→ **Exercise instructions**
1 - Translate this sentence from the article on Gazprom's gas price cut into Spanish: "Russian energy giant Gazprom has reduced the price of gas in its long-term contracts for European consumers by 10%."
2 - Retype the part of the article on Gazprom's gas price cut starting at "Gazprom Agrees to" and ending at "and Turkish Botas.".

→ **Quoted passage**
------------------------------------------------------------------------

Gazprom Agrees to 10% Price Cut for Long-Term Contracts in Europe

Energy | February 17, 2012, Friday // 18:28|  views

Russian energy giant Gazprom has reduced gas prices in long-term contracts with some European clients by 10%. Photo by borsi.blog.bg

Russian energy giant Gazprom has reduced the price of gas in its long-term contracts for European consumers by 10%.

In an interview for the Financial Times, Gazprom Deputy CEO Alexander Medvedev assured that the reduced tariff would ensure that Russian gas remains competitive on the market.
The concession was agreed after talks with some of Gazprom's biggest customers, including French GDF Suez, German Wingas, Slovak SPP and Turkish Botas.

------------------------------------------------------------------------

→ **Data section**
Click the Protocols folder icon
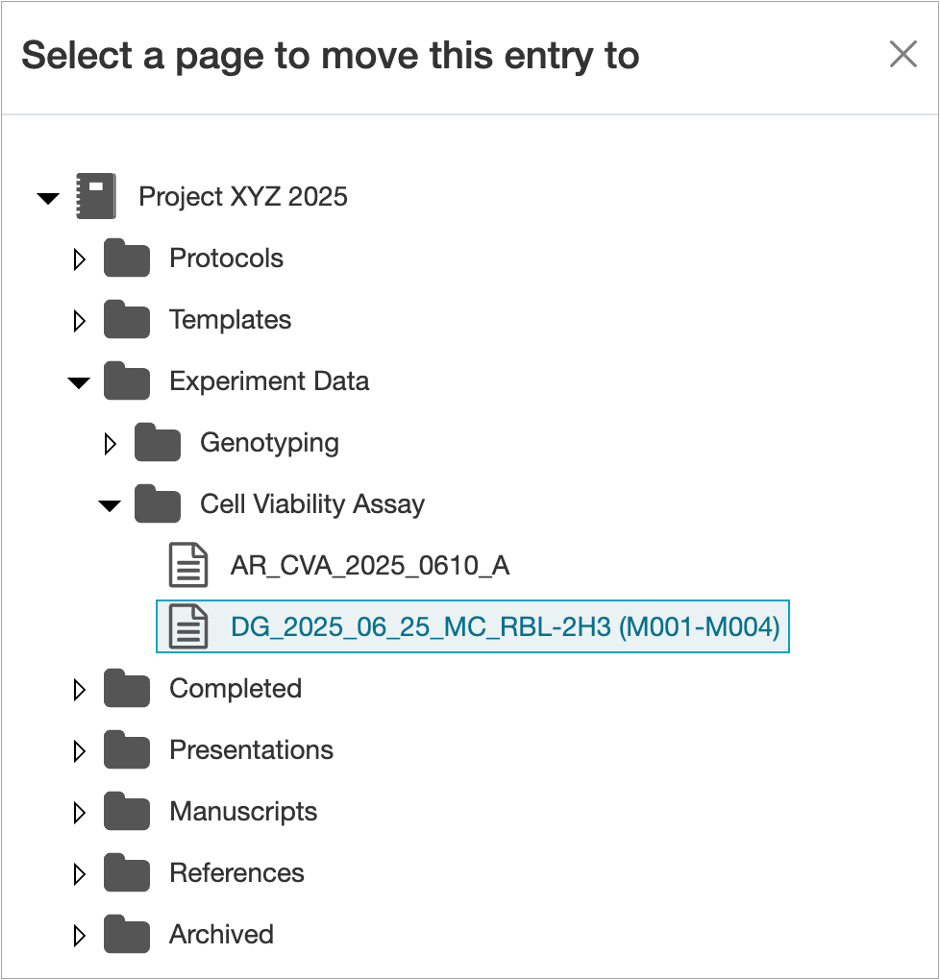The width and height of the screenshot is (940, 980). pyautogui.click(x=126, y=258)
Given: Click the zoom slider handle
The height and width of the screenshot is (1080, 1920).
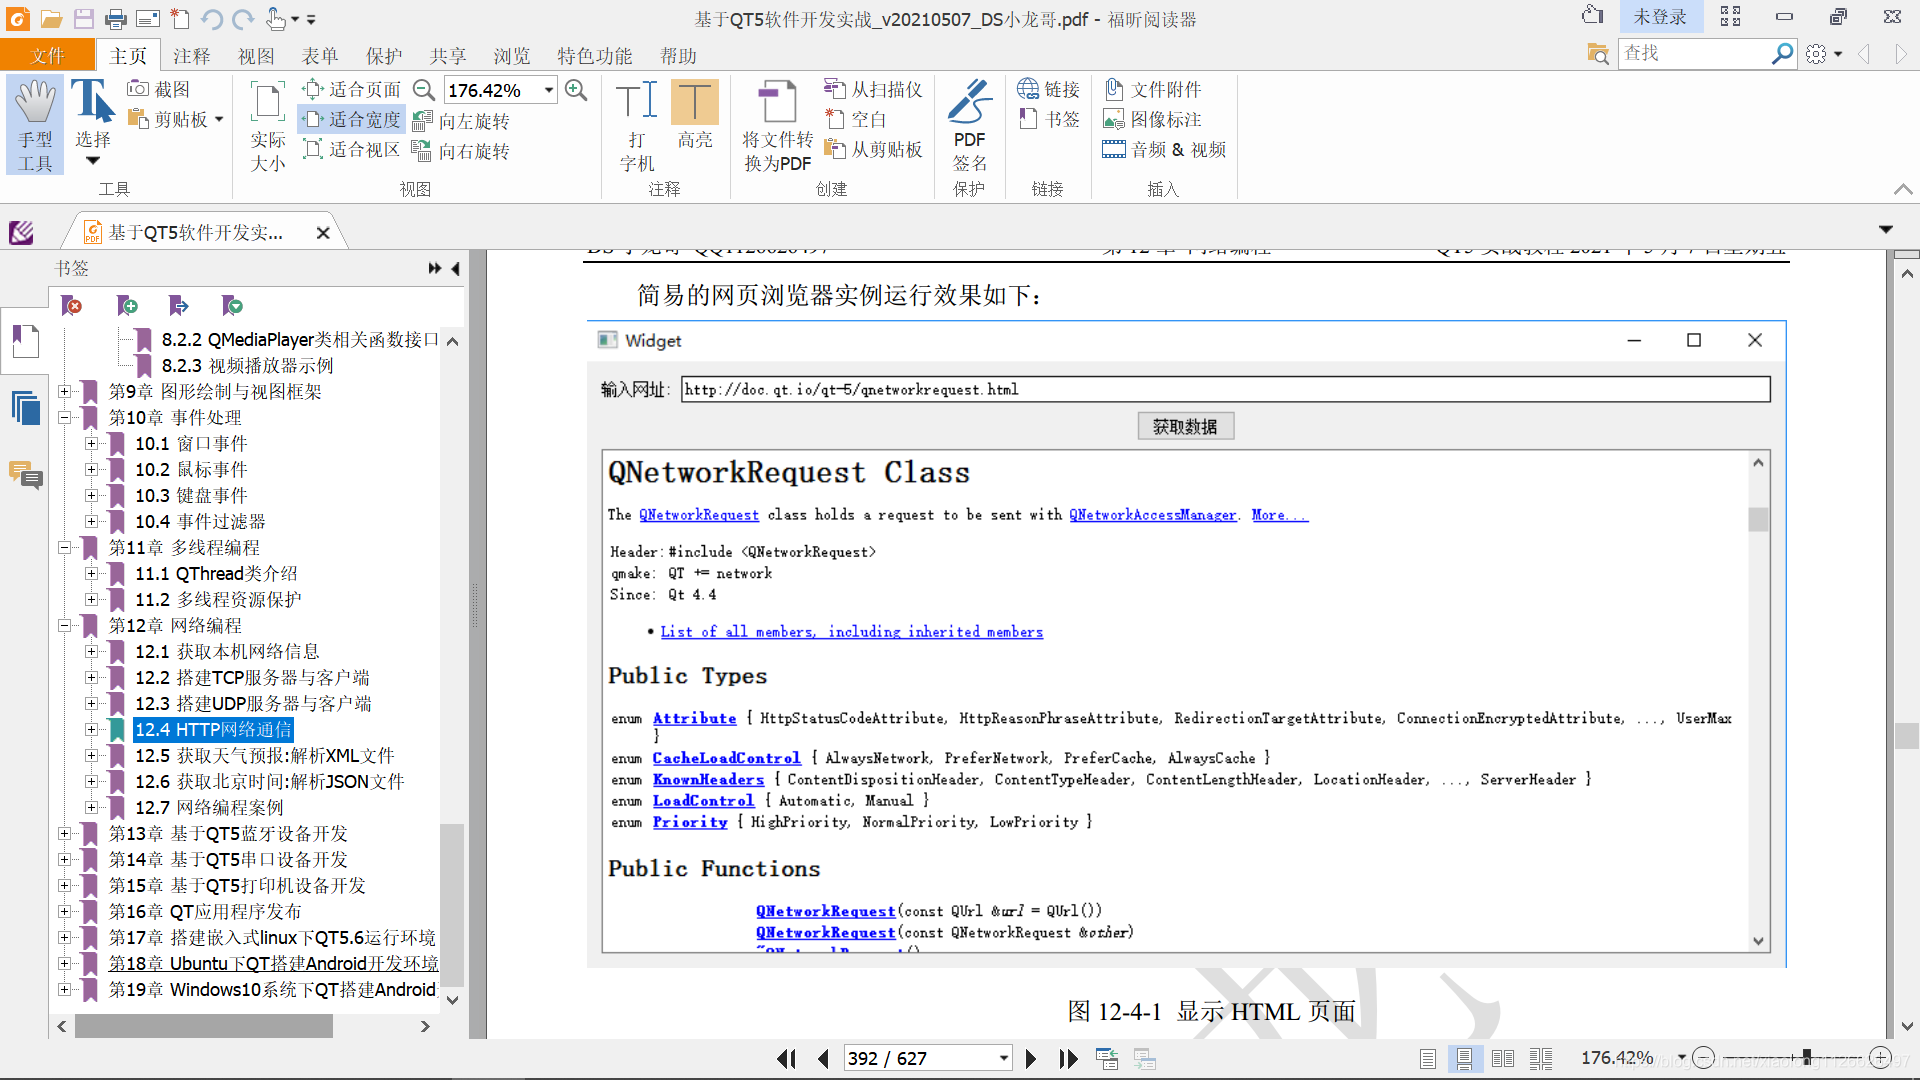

------------------------------------------------------------------------

→ **Full answers**
1 - El gigante energético ruso Gazprom ha reducido en un 10 % el precio del gas en sus contratos a largo plazo para los consumidores europeos.

2 -
Gazprom Agrees to 10% Price Cut for Long-Term Contracts in Europe

Energy | February 17, 2012, Friday // 18:28|  views

Russian energy giant Gazprom has reduced gas prices in long-term contracts with some European clients by 10%. Photo by borsi.blog.bg

Russian energy giant Gazprom has reduced the price of gas in its long-term contracts for European consumers by 10%.

In an interview for the Financial Times, Gazprom Deputy CEO Alexander Medvedev assured that the reduced tariff would ensure that Russian gas remains competitive on the market.
The concession was agreed after talks with some of Gazprom's biggest customers, including French GDF Suez, German Wingas, Slovak SPP and Turkish Botas.